_Problem to solve_
Copy out every line of the items below word for word, leaving out the pictures.

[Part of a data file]
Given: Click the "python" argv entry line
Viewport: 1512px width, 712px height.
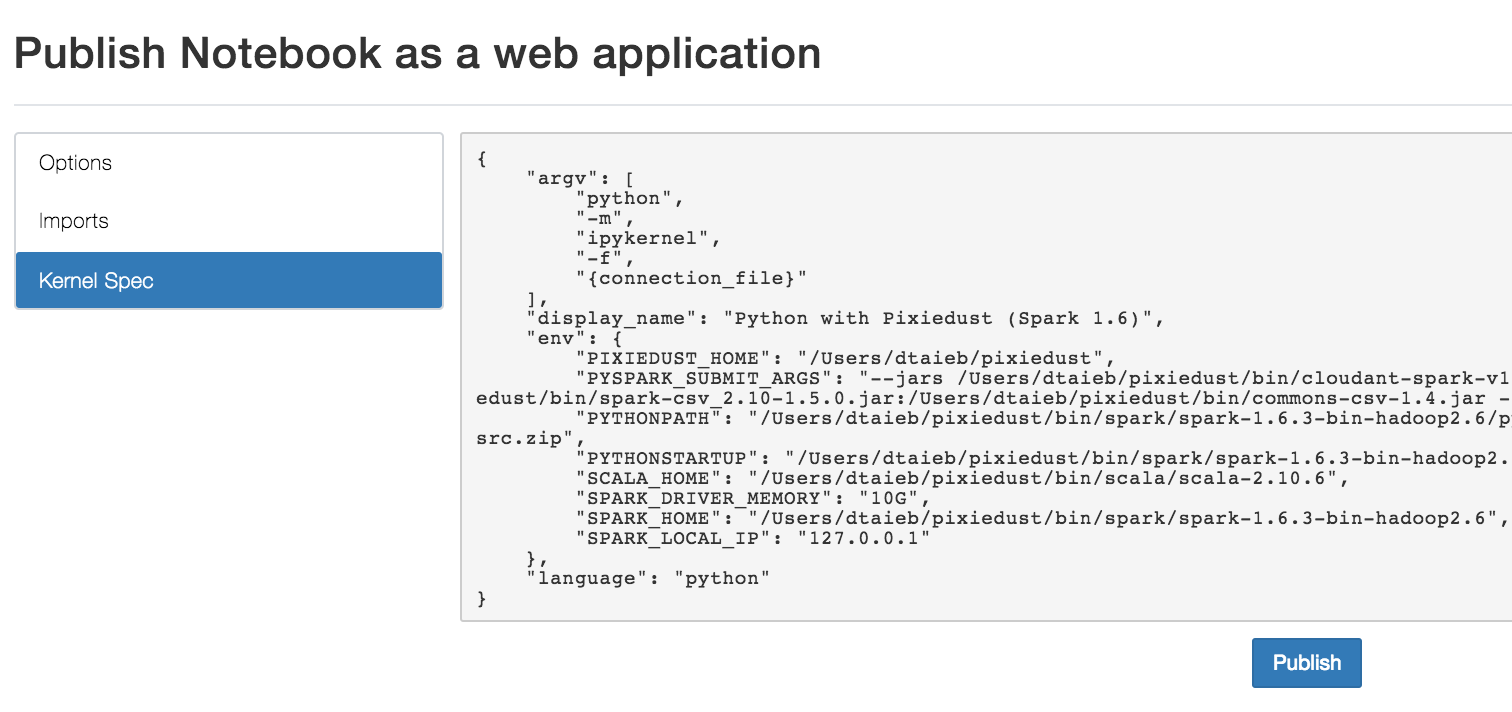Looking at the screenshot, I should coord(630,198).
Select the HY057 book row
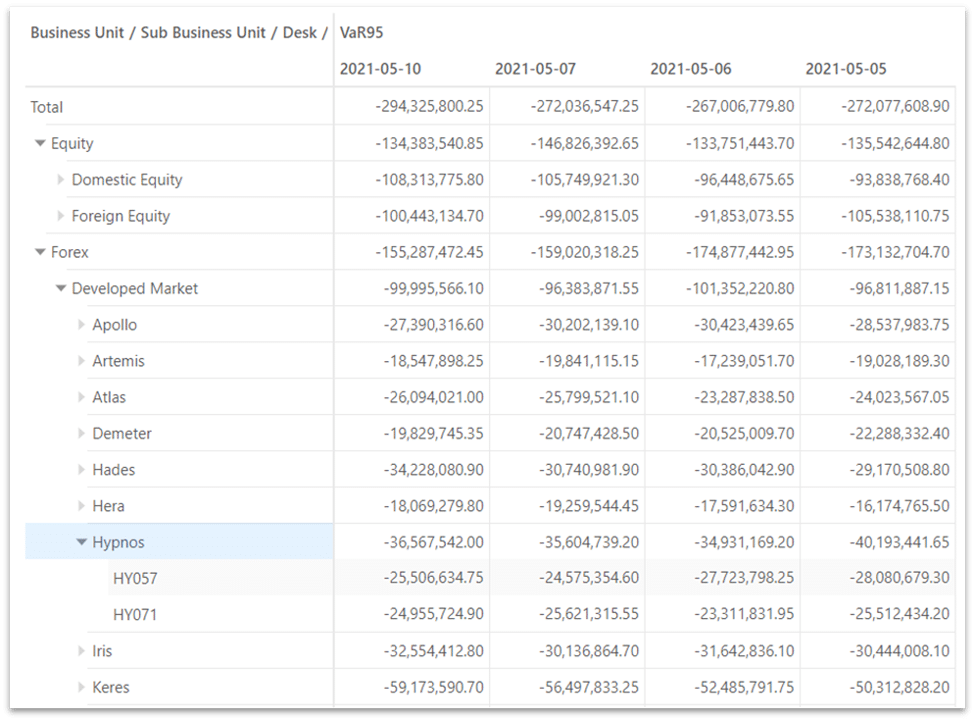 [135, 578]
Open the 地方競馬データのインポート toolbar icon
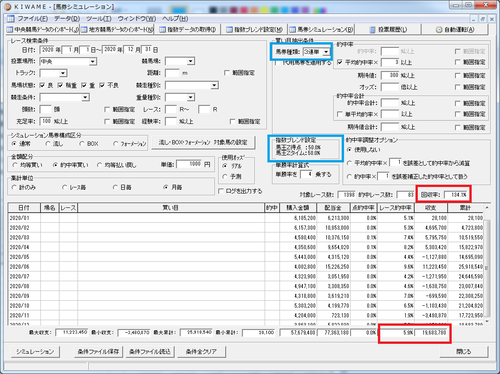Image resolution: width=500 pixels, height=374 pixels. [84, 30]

_Correct answer_
Given: Click the "python" argv entry line
Viewport: 1512px width, 712px height.
Looking at the screenshot, I should coord(630,198).
Select the HY057 book row
 [135, 578]
Open the 地方競馬データのインポート toolbar icon
Image resolution: width=500 pixels, height=374 pixels. [84, 30]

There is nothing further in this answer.